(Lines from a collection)
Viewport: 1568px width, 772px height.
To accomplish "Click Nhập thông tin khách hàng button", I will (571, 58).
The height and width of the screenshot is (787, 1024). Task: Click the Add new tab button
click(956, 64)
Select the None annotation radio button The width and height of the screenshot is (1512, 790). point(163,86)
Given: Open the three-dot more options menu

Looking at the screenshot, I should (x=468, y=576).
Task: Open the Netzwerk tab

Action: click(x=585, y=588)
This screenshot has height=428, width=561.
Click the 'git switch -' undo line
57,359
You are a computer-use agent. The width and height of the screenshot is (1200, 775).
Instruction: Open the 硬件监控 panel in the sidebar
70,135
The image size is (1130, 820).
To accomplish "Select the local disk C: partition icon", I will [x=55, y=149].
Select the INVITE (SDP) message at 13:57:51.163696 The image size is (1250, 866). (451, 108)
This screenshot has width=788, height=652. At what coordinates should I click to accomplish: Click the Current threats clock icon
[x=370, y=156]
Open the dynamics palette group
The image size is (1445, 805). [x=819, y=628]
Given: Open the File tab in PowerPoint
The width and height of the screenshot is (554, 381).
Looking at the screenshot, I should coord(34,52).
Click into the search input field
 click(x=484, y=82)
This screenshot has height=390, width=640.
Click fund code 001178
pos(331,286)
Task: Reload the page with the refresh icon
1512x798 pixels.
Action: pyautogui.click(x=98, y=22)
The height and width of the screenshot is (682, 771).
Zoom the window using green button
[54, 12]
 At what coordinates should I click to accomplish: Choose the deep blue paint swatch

__Directive__: Reproduce all of the lines above word for word.

__Task answer__:
Viewport: 1568px width, 772px height.
To accomplish "Click Nhập thông tin khách hàng button", I will (571, 58).
The height and width of the screenshot is (787, 1024). Task: Click the Add new tab button
click(956, 64)
Select the None annotation radio button The width and height of the screenshot is (1512, 790). point(163,86)
Given: Open the three-dot more options menu

Looking at the screenshot, I should (x=468, y=576).
Task: Open the Netzwerk tab

Action: click(x=585, y=588)
This screenshot has height=428, width=561.
Click the 'git switch -' undo line
57,359
You are a computer-use agent. The width and height of the screenshot is (1200, 775).
Instruction: Open the 硬件监控 panel in the sidebar
70,135
The image size is (1130, 820).
To accomplish "Select the local disk C: partition icon", I will [x=55, y=149].
Select the INVITE (SDP) message at 13:57:51.163696 The image size is (1250, 866). (451, 108)
This screenshot has width=788, height=652. At what coordinates should I click to accomplish: Click the Current threats clock icon
[x=370, y=156]
Open the dynamics palette group
The image size is (1445, 805). [x=819, y=628]
Given: Open the File tab in PowerPoint
The width and height of the screenshot is (554, 381).
Looking at the screenshot, I should coord(34,52).
Click into the search input field
 click(x=484, y=82)
This screenshot has height=390, width=640.
Click fund code 001178
pos(331,286)
Task: Reload the page with the refresh icon
1512x798 pixels.
Action: pyautogui.click(x=98, y=22)
The height and width of the screenshot is (682, 771).
Zoom the window using green button
[54, 12]
 At what coordinates should I click to accomplish: Choose the deep blue paint swatch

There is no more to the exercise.